26 AVR. 2016 PAR LOUIS-GEORGES TIN BLOG : LE BLOG DE LOUIS-GEORGES TIN
Par Louis-Georges Tin et Rokhaya Diallo (« antiracistes nouveaux »). Dans son édition du 3 avril 2016, Libération a publié un dossier à charge sur et contre «les nouveaux antiracistes». N’ayant pu répondre dans ce même journal, nous proposons à Mediapart de publier notre tribune, adressée à Laurent Joffrin…
Eh bien oui, nous sommes les nouveaux antiracistes -puisque ainsi on nous nomme.

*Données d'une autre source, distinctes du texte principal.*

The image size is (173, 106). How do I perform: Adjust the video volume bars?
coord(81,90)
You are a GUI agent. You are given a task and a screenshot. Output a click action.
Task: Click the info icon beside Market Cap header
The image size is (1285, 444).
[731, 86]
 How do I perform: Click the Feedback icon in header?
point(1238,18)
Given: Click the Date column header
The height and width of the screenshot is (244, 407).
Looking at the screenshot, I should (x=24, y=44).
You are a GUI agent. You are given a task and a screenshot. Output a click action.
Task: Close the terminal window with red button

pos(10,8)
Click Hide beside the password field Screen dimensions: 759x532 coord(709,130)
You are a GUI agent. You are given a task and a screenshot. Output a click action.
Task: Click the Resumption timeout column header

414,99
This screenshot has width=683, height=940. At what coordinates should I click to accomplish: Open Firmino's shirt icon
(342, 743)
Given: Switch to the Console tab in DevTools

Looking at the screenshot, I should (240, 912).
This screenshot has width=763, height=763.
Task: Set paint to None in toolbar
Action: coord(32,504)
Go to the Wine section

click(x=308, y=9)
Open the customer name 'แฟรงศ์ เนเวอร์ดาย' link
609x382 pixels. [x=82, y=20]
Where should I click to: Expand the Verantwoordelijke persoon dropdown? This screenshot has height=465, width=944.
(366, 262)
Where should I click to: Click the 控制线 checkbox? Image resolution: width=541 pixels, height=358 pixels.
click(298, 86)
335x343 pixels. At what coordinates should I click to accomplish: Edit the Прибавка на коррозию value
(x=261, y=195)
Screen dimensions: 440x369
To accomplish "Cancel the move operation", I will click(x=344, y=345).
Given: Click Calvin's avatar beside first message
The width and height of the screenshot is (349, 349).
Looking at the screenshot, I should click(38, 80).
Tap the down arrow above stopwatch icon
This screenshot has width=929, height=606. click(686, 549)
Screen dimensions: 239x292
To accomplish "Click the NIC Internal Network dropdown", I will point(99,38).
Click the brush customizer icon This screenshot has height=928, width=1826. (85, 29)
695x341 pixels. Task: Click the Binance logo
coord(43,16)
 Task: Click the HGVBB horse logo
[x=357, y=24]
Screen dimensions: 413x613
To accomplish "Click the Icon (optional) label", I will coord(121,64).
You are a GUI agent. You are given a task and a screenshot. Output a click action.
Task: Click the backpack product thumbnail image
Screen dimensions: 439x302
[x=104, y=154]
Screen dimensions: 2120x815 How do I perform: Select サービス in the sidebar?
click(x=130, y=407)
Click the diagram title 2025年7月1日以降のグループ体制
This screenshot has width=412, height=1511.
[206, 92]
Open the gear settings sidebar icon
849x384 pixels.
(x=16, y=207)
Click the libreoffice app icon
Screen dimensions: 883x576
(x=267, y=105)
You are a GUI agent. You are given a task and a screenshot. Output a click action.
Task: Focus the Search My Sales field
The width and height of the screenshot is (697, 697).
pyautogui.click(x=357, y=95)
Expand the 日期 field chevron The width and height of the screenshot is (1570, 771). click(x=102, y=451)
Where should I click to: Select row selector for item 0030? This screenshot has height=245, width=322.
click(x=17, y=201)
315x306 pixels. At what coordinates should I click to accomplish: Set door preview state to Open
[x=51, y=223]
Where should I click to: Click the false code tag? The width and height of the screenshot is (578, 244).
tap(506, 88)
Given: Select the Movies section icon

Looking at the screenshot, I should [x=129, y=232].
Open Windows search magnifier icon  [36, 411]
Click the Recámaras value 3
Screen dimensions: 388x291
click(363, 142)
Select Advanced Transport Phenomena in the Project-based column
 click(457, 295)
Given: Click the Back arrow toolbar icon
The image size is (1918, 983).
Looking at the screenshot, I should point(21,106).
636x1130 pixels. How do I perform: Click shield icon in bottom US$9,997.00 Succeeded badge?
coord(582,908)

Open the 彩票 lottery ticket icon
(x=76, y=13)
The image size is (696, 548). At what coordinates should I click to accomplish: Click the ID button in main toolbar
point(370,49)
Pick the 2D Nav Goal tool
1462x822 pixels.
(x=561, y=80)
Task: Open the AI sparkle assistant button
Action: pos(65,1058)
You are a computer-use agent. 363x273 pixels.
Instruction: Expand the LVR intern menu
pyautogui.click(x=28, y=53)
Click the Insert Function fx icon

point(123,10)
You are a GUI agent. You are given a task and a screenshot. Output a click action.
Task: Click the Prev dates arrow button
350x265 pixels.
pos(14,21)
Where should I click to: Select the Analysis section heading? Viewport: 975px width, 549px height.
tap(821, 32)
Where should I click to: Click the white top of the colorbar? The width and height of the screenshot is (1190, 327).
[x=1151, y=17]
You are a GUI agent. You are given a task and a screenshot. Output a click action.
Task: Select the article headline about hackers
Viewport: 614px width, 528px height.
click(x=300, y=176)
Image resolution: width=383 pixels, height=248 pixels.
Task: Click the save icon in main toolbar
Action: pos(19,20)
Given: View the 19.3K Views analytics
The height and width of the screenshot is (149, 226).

C’est en effet la formule qu’utilise Laurent Joffrin pour nous désigner dans son éditorial du 3 avril dernier. La formule n’a rien de choquant, et nous l’acceptons, après tout. Mais le texte se poursuit avec des remarques critiques, simplistes, désobligeantes, voire méprisantes, et il nous a paru opportun d’y répondre avec méthode, simplicité et… courtoisie.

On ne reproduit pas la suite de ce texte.